2 The C code from the web runs in just under 8 seconds on my computer, however the Fortran version using gamma and gaussian distribution takes 55 sec which is slower than python. Now I assume this is because the other web progs are using distributions returning scalars rather than a vector of size 1 like me, plus there is no statement as to correctness of implementation of the C/Java/Python etc libs. Indeed , I changed the return vector size in fortran to a large size and proportionally reduced the loop size and the the MKL implementation comes in under 2 seconds, so I'm obviously not doing a like by like comparison. BUT, my simplistic understanding of Gibbs sampling is that x and y need to be cross related across the 2 distributions and I can't think how to do this with a vector of size > 1 to take advantage of the MKL implementation, any ideas?? (I'm using a Mersenne Twister as a direct comparison - I can cut time in half with a simpler method)
thanks
Steve
include 'mkl_vsl.f90'
PROGRAM Gibbs
USE IFPORT
USE MKL_VSL_TYPE
USE MKL_VSL
IMPLICIT NONE
REAL(8) START_CLOCK, STOP_CLOCK
INTEGER status,n,i,j, M, thin
REAL(8), DIMENSION(1) :: x,y
TYPE (VSL_STREAM_STATE) :: stream, stream2
REAL(8) alpha, a
!VSL_RNG_METHOD_GAMMA_GNORM_ACCURATE
!VSL_RNG_METHOD_GAMMA_GNORM
!VSL_RNG_METHOD_EXPONENTIAL_ICDF_ACCURATE
START_CLOCK = DCLOCK()
n=1
alpha = 3.0
a=1.0
x(1) = 0.0
y(1) = 0.0
M=50000
thin=1000
status = vslnewstream( stream, VSL_BRNG_SFMT19937, 1777 )
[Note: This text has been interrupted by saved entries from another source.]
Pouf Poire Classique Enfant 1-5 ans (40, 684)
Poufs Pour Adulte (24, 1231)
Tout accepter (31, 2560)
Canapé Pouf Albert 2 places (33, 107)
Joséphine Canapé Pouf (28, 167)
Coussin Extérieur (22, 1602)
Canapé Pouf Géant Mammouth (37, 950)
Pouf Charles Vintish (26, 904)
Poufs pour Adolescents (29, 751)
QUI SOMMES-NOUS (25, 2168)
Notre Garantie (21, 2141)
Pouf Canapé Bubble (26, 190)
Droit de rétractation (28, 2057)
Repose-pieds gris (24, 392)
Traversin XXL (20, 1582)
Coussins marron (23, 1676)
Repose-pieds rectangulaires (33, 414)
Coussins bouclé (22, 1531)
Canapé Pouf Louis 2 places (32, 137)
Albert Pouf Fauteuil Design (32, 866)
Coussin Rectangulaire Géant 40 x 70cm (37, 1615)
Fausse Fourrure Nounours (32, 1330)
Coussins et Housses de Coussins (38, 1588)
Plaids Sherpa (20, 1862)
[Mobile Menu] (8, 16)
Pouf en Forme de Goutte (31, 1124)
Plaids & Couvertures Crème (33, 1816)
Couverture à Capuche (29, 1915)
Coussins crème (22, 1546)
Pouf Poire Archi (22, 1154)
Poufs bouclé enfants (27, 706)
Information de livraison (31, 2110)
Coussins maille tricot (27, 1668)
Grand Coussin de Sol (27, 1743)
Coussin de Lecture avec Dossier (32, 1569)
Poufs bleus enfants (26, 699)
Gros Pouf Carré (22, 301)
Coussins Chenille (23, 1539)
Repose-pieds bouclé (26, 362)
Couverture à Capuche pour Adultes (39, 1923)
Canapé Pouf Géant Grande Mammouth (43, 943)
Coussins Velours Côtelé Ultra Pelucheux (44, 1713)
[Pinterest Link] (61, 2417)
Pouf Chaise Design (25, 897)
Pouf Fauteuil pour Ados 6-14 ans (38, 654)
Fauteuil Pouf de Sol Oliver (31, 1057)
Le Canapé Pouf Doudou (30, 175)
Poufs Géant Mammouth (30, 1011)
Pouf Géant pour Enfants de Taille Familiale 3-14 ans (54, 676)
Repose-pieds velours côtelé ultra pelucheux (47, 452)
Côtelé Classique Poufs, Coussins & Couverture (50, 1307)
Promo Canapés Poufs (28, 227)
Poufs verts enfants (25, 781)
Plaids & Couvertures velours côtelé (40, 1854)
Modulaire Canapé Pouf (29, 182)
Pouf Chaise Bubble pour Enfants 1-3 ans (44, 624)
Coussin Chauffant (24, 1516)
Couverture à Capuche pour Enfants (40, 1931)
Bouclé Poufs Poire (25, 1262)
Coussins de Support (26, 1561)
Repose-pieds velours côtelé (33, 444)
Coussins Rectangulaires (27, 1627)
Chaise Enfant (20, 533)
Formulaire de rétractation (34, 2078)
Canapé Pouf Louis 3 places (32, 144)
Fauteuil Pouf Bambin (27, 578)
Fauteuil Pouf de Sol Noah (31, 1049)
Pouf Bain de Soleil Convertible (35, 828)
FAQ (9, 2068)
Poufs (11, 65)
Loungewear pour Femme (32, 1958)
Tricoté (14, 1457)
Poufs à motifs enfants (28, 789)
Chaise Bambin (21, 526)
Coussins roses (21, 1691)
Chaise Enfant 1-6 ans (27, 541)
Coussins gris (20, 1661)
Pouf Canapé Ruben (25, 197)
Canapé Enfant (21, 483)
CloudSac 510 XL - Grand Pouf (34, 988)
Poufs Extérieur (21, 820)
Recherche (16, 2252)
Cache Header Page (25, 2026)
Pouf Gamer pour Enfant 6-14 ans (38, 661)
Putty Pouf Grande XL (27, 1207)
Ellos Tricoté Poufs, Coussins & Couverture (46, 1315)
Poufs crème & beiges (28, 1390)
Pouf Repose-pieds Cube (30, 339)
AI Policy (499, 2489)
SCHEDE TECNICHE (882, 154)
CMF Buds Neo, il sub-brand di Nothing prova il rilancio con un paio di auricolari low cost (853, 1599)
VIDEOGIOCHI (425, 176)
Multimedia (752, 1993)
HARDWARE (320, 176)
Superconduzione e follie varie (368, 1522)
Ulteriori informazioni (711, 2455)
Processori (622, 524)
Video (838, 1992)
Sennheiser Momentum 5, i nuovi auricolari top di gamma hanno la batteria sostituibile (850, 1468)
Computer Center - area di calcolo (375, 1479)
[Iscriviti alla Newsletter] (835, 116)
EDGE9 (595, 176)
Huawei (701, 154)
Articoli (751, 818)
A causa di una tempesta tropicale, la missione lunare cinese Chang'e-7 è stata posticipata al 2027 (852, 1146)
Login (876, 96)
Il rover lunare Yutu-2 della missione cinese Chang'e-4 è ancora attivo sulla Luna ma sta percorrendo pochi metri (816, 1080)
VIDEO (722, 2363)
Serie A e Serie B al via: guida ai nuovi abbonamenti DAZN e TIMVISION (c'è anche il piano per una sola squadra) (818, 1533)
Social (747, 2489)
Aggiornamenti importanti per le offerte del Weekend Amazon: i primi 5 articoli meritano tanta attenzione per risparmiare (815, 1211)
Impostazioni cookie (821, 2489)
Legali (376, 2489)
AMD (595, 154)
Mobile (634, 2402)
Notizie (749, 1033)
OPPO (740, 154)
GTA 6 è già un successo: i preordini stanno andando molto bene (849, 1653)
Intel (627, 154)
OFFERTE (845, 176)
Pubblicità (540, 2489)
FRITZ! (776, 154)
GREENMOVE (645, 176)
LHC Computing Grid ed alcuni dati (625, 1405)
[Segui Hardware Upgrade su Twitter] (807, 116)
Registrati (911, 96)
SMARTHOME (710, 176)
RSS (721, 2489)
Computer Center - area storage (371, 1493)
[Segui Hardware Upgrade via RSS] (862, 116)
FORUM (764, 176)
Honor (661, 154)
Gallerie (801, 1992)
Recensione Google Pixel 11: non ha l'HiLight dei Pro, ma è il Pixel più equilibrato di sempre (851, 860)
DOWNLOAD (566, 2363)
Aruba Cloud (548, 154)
status = vslnewstream( stream2, VSL_BRNG_SFMT19937, 1877 )
! f(x|y) = (x^2)*exp(-x*(4+y*y)) ## a Gamma density kernel
! f(y|x) = exp(-0.5*2*(x+1)*(y^2 - 2*y/(x+1)) ## a Gaussian kernel
do j=1,M
do i=1,thin
status = vdrnggamma(VSL_RNG_METHOD_GAMMA_GNORM, stream, n, x, alpha, a, (1.0/(4.0 + y(1)**2) ) )
status = vdrnggaussian( VSL_RNG_METHOD_GAUSSIAN_ICDF, stream2, n, y, a, 1.0/sqrt(2*x(1)+2) )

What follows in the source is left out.